Simple Server Caching for the Harvard Book Store

Fixes and a software sketch for caching a legacy web application.

If one visits the Harvard Book Store’s events webpage, it presents this gray, spinning wheel for several seconds before the events come into place. On a good day, it might be two or three seconds; on a bad day, it might take more than 10. Or 13.

my life.

Clicking on an event, and then navigating back… the same thing happens, with the spinning wheel occupying the space for several seconds. It should remember some content…

Peeking under the hood, a giant scab of an ajax script emerges from the browser’s timings chart:

What. the cluck. If Ann Patchett is coming to town, we should all find out sooner. As soon as possible.

What to do, what to do

Emailing with the bookstore’s IT person, it sounded like there weren’t great configuration options from within the software system; the system is old. Really old, and doesn’t have a manual around.

Fixing it would likely involve writing some php for an ancient application. The code would have to follow the logic that the events page doesn’t need to be updated until the soonest event occurs, or until the page’s content is changed. For client-side caching, the server should also keep the page on a relatively short leash, in case of updates; maybe 15 minutes. Perhaps aligned to the hour, because all their events are on the half or quarter-hour.

This script is definitely not doing any caching, or anything smart: from a data-rate perspective, the content is only 7kb, and takes a second and a half to finish. That’s crawling along at ~4kb a second, compared to 2mb in 4.5 seconds for the whole page–400kb a second on average. (And much more in practice, given the portion of time taken up by latency and server-side processing.)

Better yet, the timings chart for the script helpfully informs us that the request spent all but 1 millisecond waiting for a response from the server:

So there’s no server caching. And the headers don’t allow for client-side caching, either:

On refresh, if the browser goes to look for the script contents in its cache, it will find that it’s already expired or too old. Even if the client sends an If-Modified-Since using the last Last-Modified time (and it does), the server doesn’t issue a 304 Not Modified–presumably because it doesn’t have an internal concept of when the output changed. So it will run the script again and send the contents. This looks like a cheap way of getting a calendar where everyone always has a consistent, up-to-date view.


Looking at the script’s content, as one might expect, it returns the html for the structured data embedded in the events calendar: event times and places, book details, and book/author image links. Right after the request returns, the browser issues a flurry of requests for all of the linked pictures–the author pictures from the same server, and the book pictures from an amazon site. Once these come in, the page is rendered. This script holds up everything.

The server does do the right thing with image headers. On a new request, the Cache-Control header is set to public, with a large max-age. Last-Modified has a permanent date. On refresh, the server issues a 304 and the browser loads the image from cache.

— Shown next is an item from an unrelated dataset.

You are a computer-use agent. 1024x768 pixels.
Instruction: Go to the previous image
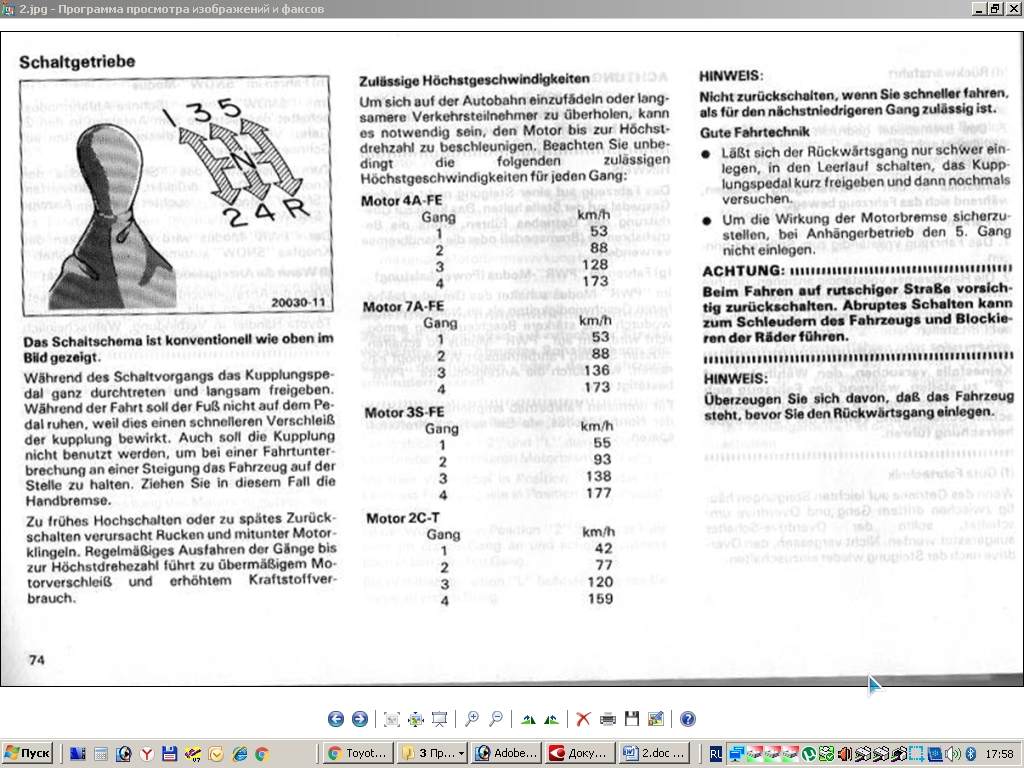335,719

(Curiously, the requests for the author pictures from the bookstore site are “blocked” for upwards of hundreds of milliseconds; even when the image is revalidated, it still takes the server 50+ milliseconds to decide this is the case, and the requests back up in the browser. The aws pictures are snappy and don’t back up. Some server…)

Adding some apache header directives

Since changing the source code isn’t viable, mucking with the server configuration might improve some things. Apache’s header directives can drop/set the right headers for getting some caching, somewhere.

For request headers, apache should drop any client cookies; on the server side, allowing client cookies will show up as misrepresenting and undercounting the visitor population, as only requests that miss the cache will make it through. There’s also already a cookie on the base events page, and a tidy correspondence between loads of /events and /ajax/events/upcoming.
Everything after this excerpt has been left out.